One of the first shots of the film features Foster’s Starling being called in from a run to see her boss in his office at FBI training academy in Quantico. She is seen boarding a nearly-full elevator, where every other person aboard is a tall, muscular male in a red polo shirt. Starling, standing out in her grey sweatshirt, soaked with sweat from her run, is almost a foot shorter than the men, who regard her curiously as she boards. The shot clearly signals to the audience right from the start that Starling’s status as a petite woman sets her apart from the rest of those in her profession, even as she wishes to be viewed simply as a peer, without gender playing a role. It wordlessly conveys a feeling that any woman in a mostly male profession will immediately recognize.
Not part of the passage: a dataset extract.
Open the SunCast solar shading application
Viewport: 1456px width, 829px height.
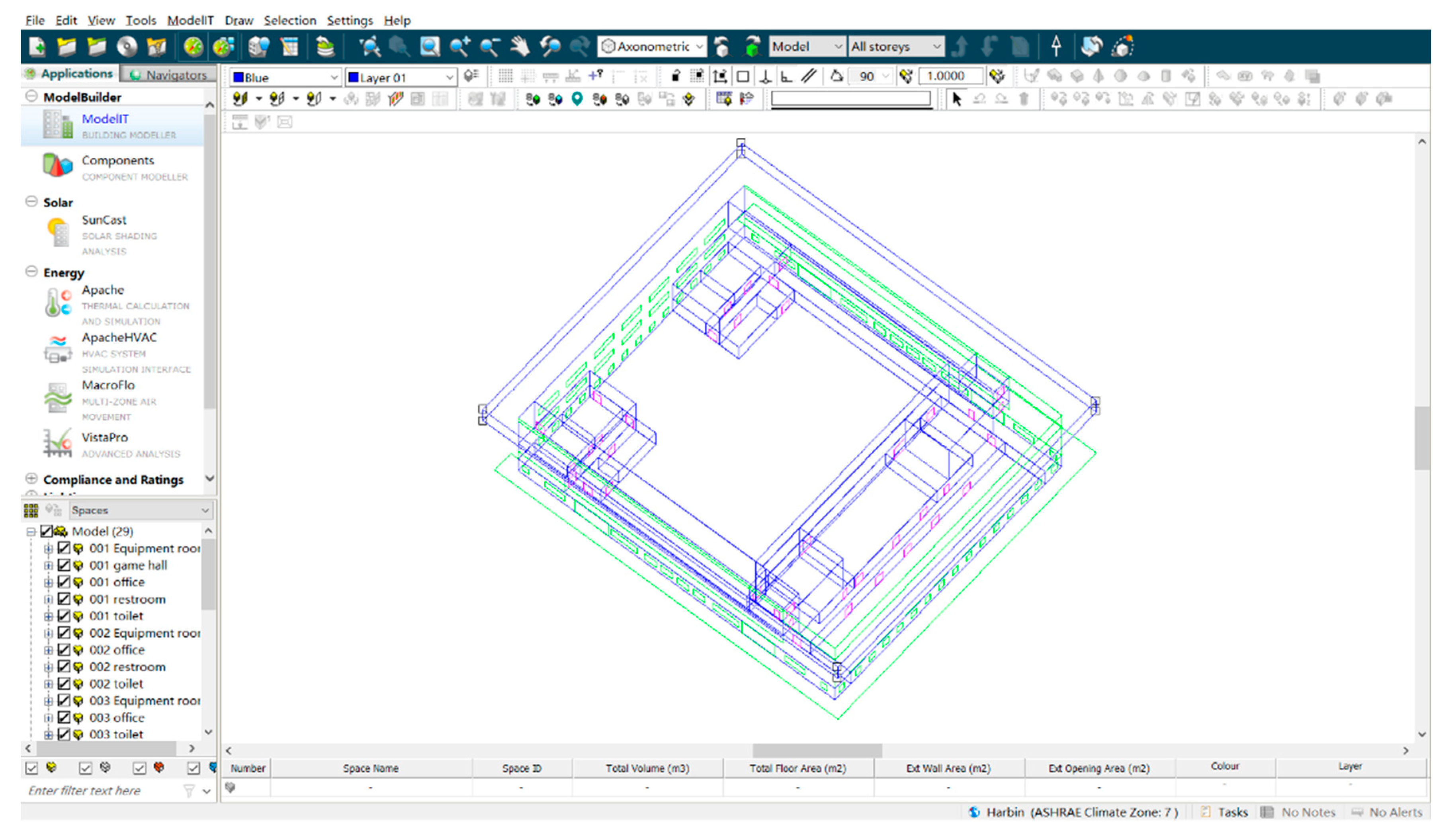[104, 221]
Throughout the film, Starling endures a variety of slights and abuses at the hands of the men she encounters professionally. During her first meeting with Dr. Chilton, the head of a psychiatric prison where Lecter is locked up, Chilton not-so-subtly propositions her. Starling is in a difficult position; she must rebuff Chilton’s advance without jeopardizing her access to Lecter. From the comfort of my couch, the entire scene made my skin crawl, and it is not hard to imagine a man in Chilton’s position, in 2018, being called out for his behavior and justifying it with a claim of I was just trying to be nice, how dare these women be so sensitive.
Later in the film, Starling and her male superior, Jack Crawford, are visiting a crime scene where they must persuade the local sheriff to grant them access to a victim’s corpse. Crawford tells the local sheriff that they ought to talk in private, suggesting that Starling, as a woman, should not be subjected to a discussion of the grotesque crime. After the FBI team examines the body and departs, Crawford acknowledges that his tactic had bothered her. Starling does not shy away from voicing her disappointment. “Cops look at you to see how to act. It matters,” she replies, calmly but firmly. Would that all well-intentioned male bosses got that message.
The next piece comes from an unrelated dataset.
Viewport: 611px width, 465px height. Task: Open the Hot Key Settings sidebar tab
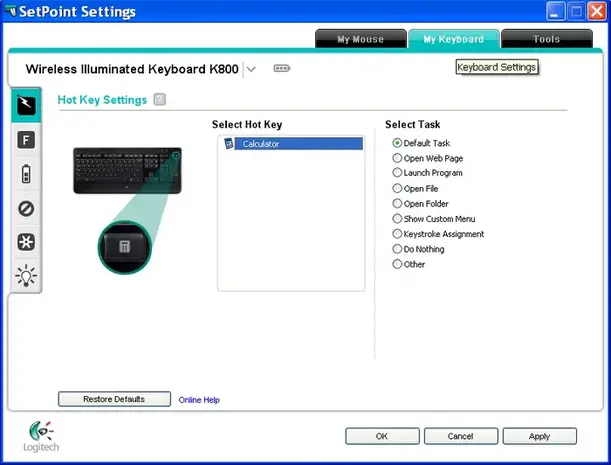coord(25,106)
But perhaps the most critical scene with relevance for the #MeToo movement comes as Starling watches the mother of Catherine Martin, the latest presumed victim, implore the killer to release her daughter if she is alive. Unbeknownst to Starling or Catherine’s mother, Buffalo Bill, has insisted on calling the captive Catherine “it”. (Hence the infamous line, “it puts the lotion in the basket.”) In the televised plea to Buffalo Bill, the mother repeatedly calls her daughter by name. Starling, watching the plea, notes that the strategy is a strong one. “If he sees Catherine as a person and not as an object, it’s harder to tear her up.”
“The Silence of the Lambs” is a film that treats women horribly. And yet, watching the film today, I’m left with the feeling that I’ve never seen a movie more well-suited to illustrating challenges that women face in the modern workplace. In a film where women are butchered, the story also conveys a sense of horror about the everyday humiliations Clarice Starling is made to endure for the sole crime of being competent while female.
At its heart, the #MeToo movement is not about bringing down or destroying men. It is about women expecting to be viewed as people, not as objects. Not as an “it”, or an obstacle, not as an object of curiosity, or an object of desire, but as a person worthy of respect and dignity.